In der Mitte des Zimmers stand sie selbst, in einem dünnen fast durchsichtigen Gewande, ihn erwartend. Als sie ihn sah, ging sie langsam auf ihn zu, bis sie dicht vor ihm stand. Sie waren allein. Sie sah ihn an, aber ganz anders, wie sonst: mit einem unbeschreiblichen Lächeln. Sie legte ihre Arme um seinen Nacken und ihr Körper preßte sich dicht an den seinen.

Dann küßte sie ihn, und es war wie ein Aufatmen, als sie dann das erste Wort sagte: »Endlich!...«

Er stand ganz still. Er wußte nicht, was er tun sollte. Aber das Blut stieg ihm zu Kopf: wie schön sie war! – Und der Duft, der fremde, seltsame Duft, der von ihr ausging, dieser Duft, den er kannte, berauschte ihn und brachte ihn um seine letzten Sinne.

Noch wollte er nicht. Aber er mußte. Wie schön sie war!... Er wußte schon nicht mehr, wo er war und was er tat.
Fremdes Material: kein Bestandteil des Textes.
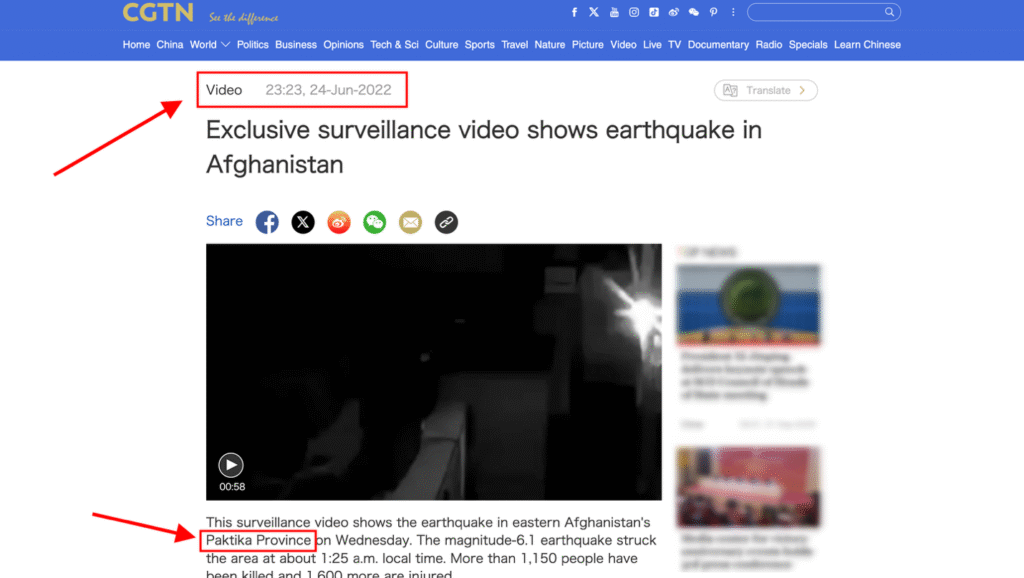
Task: Expand the World menu chevron
Action: (x=225, y=44)
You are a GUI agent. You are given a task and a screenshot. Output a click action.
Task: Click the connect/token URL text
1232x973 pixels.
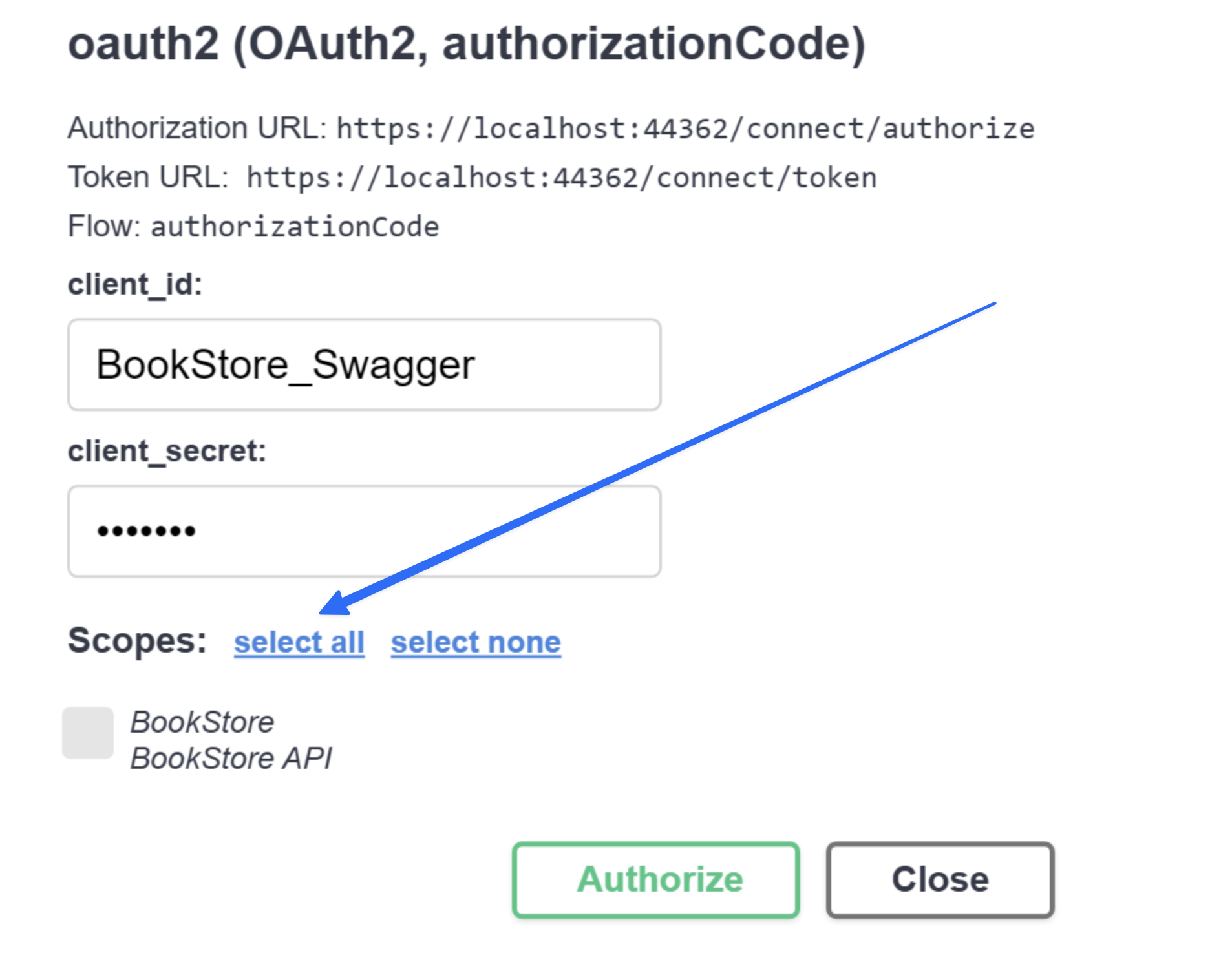click(561, 178)
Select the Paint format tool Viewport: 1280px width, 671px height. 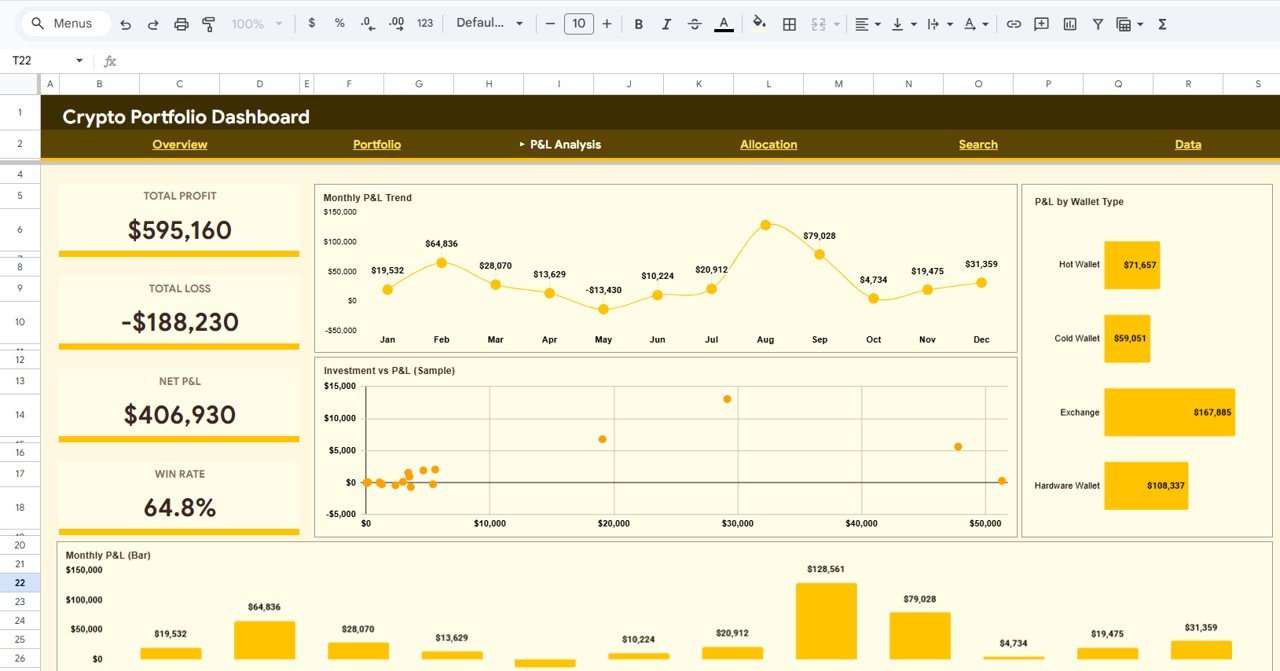pos(208,22)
Sie sah es. Sie empfand es.

Und da regte sich in ihr, die diesen Augenblick seit Monaten mit verhaltener Gier ersehnt, und in ihm, der sich vor diesem Augenblick, ohne es sich klar zu machen, gefürchtet hatte, die Lust ihn zu verlängern, und Auge in Auge, mit heißem Atem und glühenden Händen, maßen sie ihre Stärke aneinander – diese schönen Menschen, beide in der Fülle einer in stetiger Ausdauer geübten Kraft.

Aber in ihm erwachte der Mann. Und da er der Stärkere war, nahm er sie, wie sie es wollte und gewollt hatte seit der Stunde, in der sie ihn zum ersten Male gesehen und für sich begehrt.